My junior year of undergrad I decided I wanted to feel like an impresario and and put on an oratorio – my friend suggested Handel’s “Resurrezione”, with my native language being Italian. I had heard and enjoyed early/baroque music before, but this is where I fell in love in a more immersive and complete fashion. I got the chance to coach and audition all the vocal roles, create a new translation for the program, select the venue, bring in some orchestral players from outside my school (including an incredible professional gamba player!), approached a doctoral friend of mine to conduct from the harpsichord… It was really a transformative experience for me. In the same year, I was first exposed to Alfonso X’s cantigas for solo voice. I thought they were beautiful, and a professor who played viola da gamba at my undergrad wrote a viol accompaniment for them. I hadn’t heard anything like them before and those cantigas were such a treat to sing. Since then, the early music bug as caught on, and I’ve continued to sing the repertoire and have begun harpsichord lessons! As I am writing this, I am currently in Italy assistant directing a production of Handel’s Serse through Oberlin’s Arezzo Opera Festival. 🙂

Tell us about your most memorable concert experience?

Attending Monteverdi’s “Incoronazione di Poppea” at Paris’ Palais Garnier (Paris Opera) only a month after having sung the role of Drusilla in a small college’s production of the same opera. Seeing it at a completely different level of musicianship, scale, and location was incredibly inspiring after one gets to know a score so intimately from months of work. 

If we’re talking more recently, taking a 5-hour bus ride with a friend of mine (during the busiest part of the school year) just to see Handel’s Ariodante at Carnegie Hall (with The English Concert) – which was completely worth it! You know those concerts where you feel incredibly engaged every second? It was life changing!

But, the most memorable was an Apollo’s Fire concert at Dartmouth that I had the chance to stage manage.

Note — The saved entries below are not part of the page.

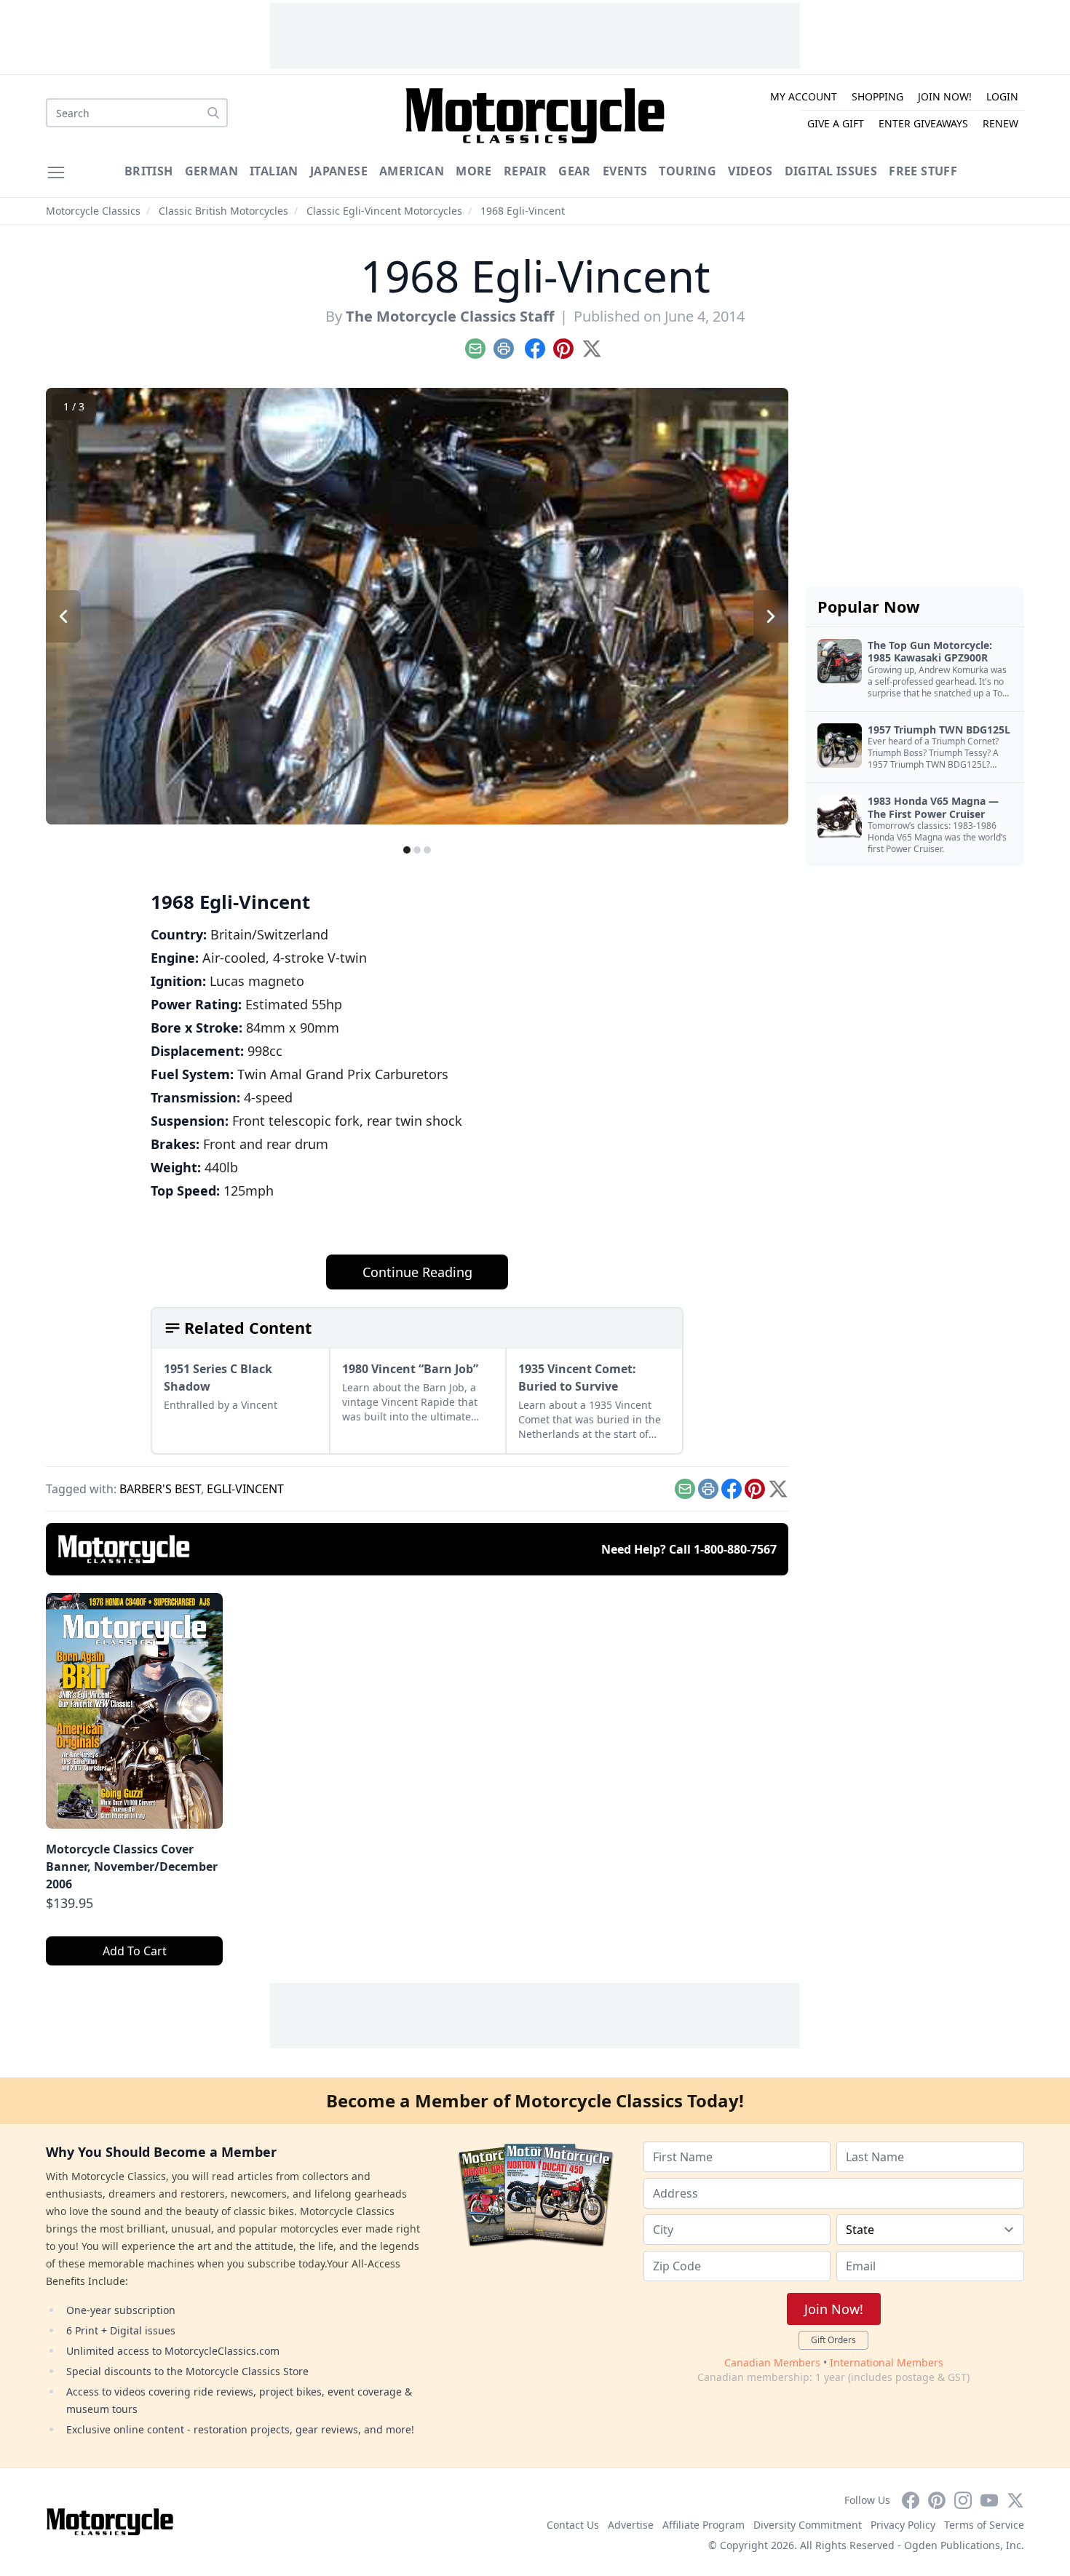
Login (1002, 96)
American (411, 171)
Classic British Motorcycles (223, 211)
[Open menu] (56, 172)
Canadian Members (772, 2362)
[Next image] (770, 616)
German (211, 171)
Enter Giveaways (923, 123)
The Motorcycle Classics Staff (450, 316)
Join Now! (945, 96)
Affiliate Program (703, 2525)
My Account (803, 96)
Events (625, 171)
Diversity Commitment (807, 2525)
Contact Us (573, 2525)
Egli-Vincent (245, 1489)
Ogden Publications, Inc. (964, 2545)
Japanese (339, 171)
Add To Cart (135, 1951)
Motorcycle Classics (93, 211)
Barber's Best (160, 1489)
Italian (274, 171)
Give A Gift (835, 123)
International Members (886, 2362)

So much incredible energy and such professional but kind, inspiring, and down-to-earth musicians. Their concerts are like shots of adrenaline and emotion.

You’re listening to music… what’s on your playlist that would surprise us?

Lots of songs by Italian 60s pop-icon, Mina. What a phenomenal and powerful voice! Check out “L’immensita`”! Alternatively, also EDM tracks by Alan Walker.

Unexpectedly, you have two hours of free time later today… what will you do?

Enjoy the sun and walk around the piazze in Arezzo, grab an aperitivo… But also prepare for tomorrow’s scenes staging work!

As a music student, what is one surprising aspect of early music you have encountered?

With harpsichord especially, I’ve been blown away by the importance of articulation, of lengthening a note, of releasing a figure, which ornamentation to use… And the other aspect has been how much we can still create with early music today. My work lately combines animated visual projections that I create to go along with early music programs, such as an all-Carissimi tribute I did in March that had animated projections of the manuscripts, artwork of the period…For one of the choruses from Jepthe that I had the students sing, I visually surrounded the audience with pictures I had taken of the interior of the Crocifisso oratory where the work was originally premiered. There’s a lot that we can bring to life with today’s visual technology and the imaginative power of early music.